══ BRANO PROPOSTO

SANITA', PRESENTIAMO IL CONTO - Cap. 2: La finanza di progetto e il nostro diritto alla salute



                                   ovvero

perché i privati devono stare fuori dalla sanità in Piemonte e ovunque





(al fondo dell'articolo i video  La Finanza di Progetto: perchè i privati stiano fuori dalla sanità  e  Rossana Becarelli: Outsorcing e corruzione nella sanità piemontese)



OSPEDALI E FINANZA DI PROGETTO, UN ROVINOSO CONNUBIO?

Un ospedale è un bene pubblico sociale la cui natura e le cui funzioni possono ricondurlo anche alla categoria dei beni comuni (come dice Luca Benci, 2017). Si tratta infatti di un bene proprio della cittadinanza che non ha tra le sue finalità quella di generare profitti, ma soltanto di garantire la tutela dei diritti fondamentali attraverso la qualità delle politiche pubbliche.
Vista la loro importanza, quanto più evidente nella fase di emergenza che stiamo attraversando, è importante che gli ospedali vengano costruiti, siano resi efficienti ed accessibili alle persone che vivono nel territorio.


CHE COS’È INVECE IL LA FINANZA DI PROGETTO (PROJECT FINANCING)?

Si tratta di una particolare forma di Partenariato Pubblico-Privato (PPP). Con questa espressione si fa riferimento a tutte quelle forme di cooperazione tra pubblico e privato finalizzate alla costruzione, finanziamento e gestione di opere pubbliche o di pubblica utilità
.

════

COMPITI DA SVOLGERE
A - Elenchi le attività di opere pubbliche o di pubblica utilità verso cui, secondo il brano sulla finanza di progetto nella sanità, è finalizzata la cooperazione tra pubblico e privato.
B - Trascriva dal brano sulla finanza di progetto nella sanità il passo compreso tra "perché i privati" e "delle politiche pubbliche.", estremi inclusi.
C - Riprenda il brano sulla finanza di progetto nella sanità e lo prosegua a partire dall'ultima frase riportata.

══ DATI FORNITI

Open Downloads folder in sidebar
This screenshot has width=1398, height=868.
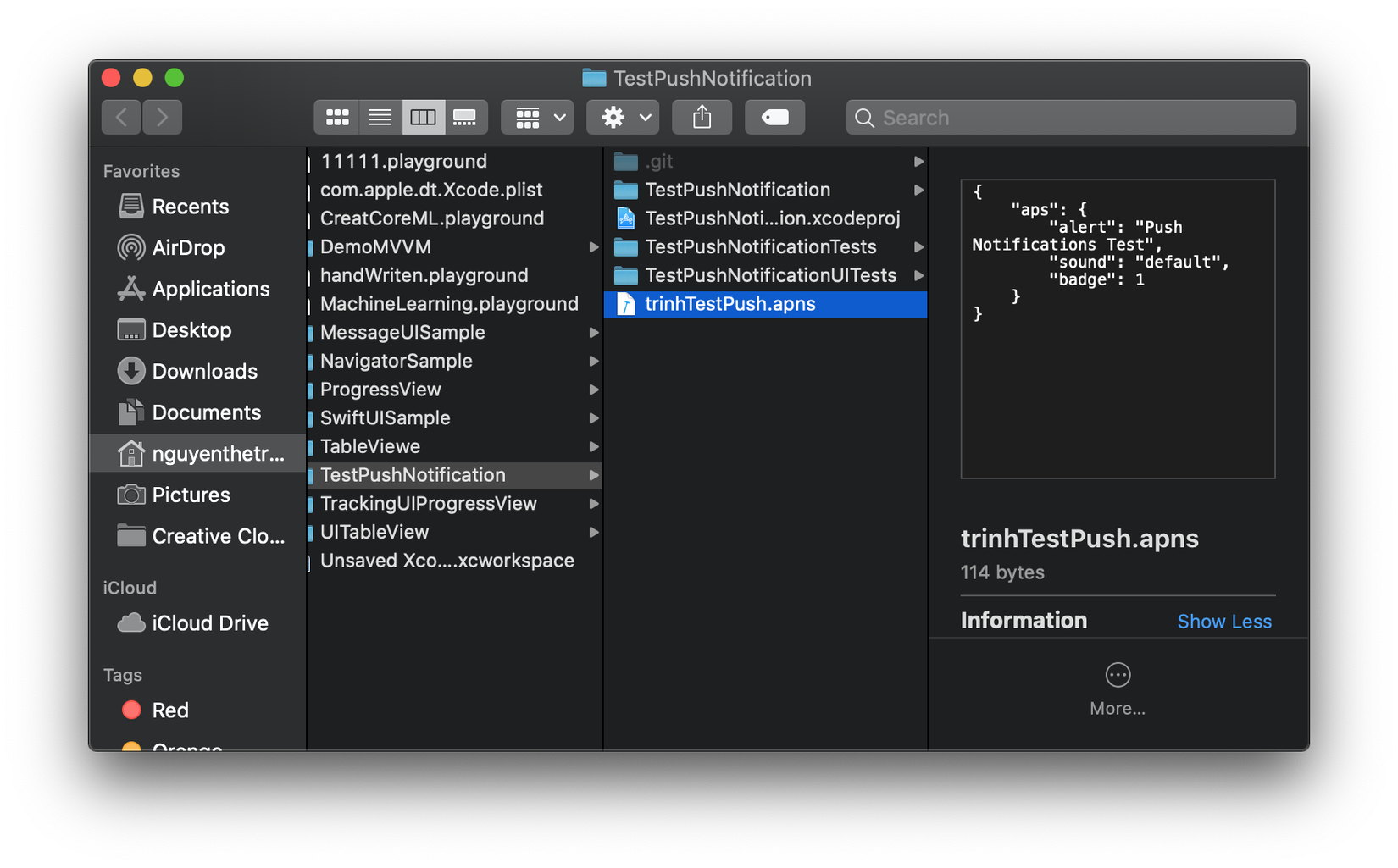pos(204,372)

════

SOLUZIONI PROPOSTE
A -
- costruzione
- finanziamento
- gestione

B -
perché i privati devono stare fuori dalla sanità in Piemonte e ovunque





(al fondo dell'articolo i video  La Finanza di Progetto: perchè i privati stiano fuori dalla sanità  e  Rossana Becarelli: Outsorcing e corruzione nella sanità piemontese)



OSPEDALI E FINANZA DI PROGETTO, UN ROVINOSO CONNUBIO?

Un ospedale è un bene pubblico sociale la cui natura e le cui funzioni possono ricondurlo anche alla categoria dei beni comuni (come dice Luca Benci, 2017). Si tratta infatti di un bene proprio della cittadinanza che non ha tra le sue finalità quella di generare profitti, ma soltanto di garantire la tutela dei diritti fondamentali attraverso la qualità delle politiche pubbliche.

C -
La finanza di progetto, più in particolare, è una modalità di realizzazione delle opere pubbliche, ad esempio gli ospedali, che si affida al privato in maniera molto più significativa rispetto al semplice appalto. Nel PPP le realizzazioni comportano significativi investimenti a carico di soggetti privati i quali, almeno nella retorica dei suoi sostenitori, si accollano gran parte del rischio dell’operazione. In cambio, essi ricevono o una remunerazione differita al compimento dell’opera, quando l'ente pubblico inizierà a versare un canone per l’utilizzo dell’opera stessa, oppure, in cambio viene data la possibilità ai soggetti privati di beneficiare dei proventi derivanti dall'erogazione di servizi pubblici connessi con l'opera costruita.

Il PPP esiste nel mondo dagli anni ‘90. In Italia è stato introdotto nel ‘98 ma ha avuto più successo dopo la crisi finanziaria del 2008, a tragica conferma dell'irrazionalità di un sistema economico che dopo una crisi finanziaria mondiale promuove con ancora più convinzione degli strumenti finanziari complessi.
Perché il tema è importante oggi? In un momento di emergenza, viene tragicamente riportato al centro del dibattito il tema dell’efficienza degli ospedali, del loro equipaggiamento, nonché il tema dei costi della sanità!


SPIEGHIAMO IL FUNZIONAMENTO DEL PPP

L’Ente pubblico vuole costruire un ospedale, delinea un progetto di massima in base alle necessità di posti letto, laboratori ecc e calcola una spesa totale indicativa.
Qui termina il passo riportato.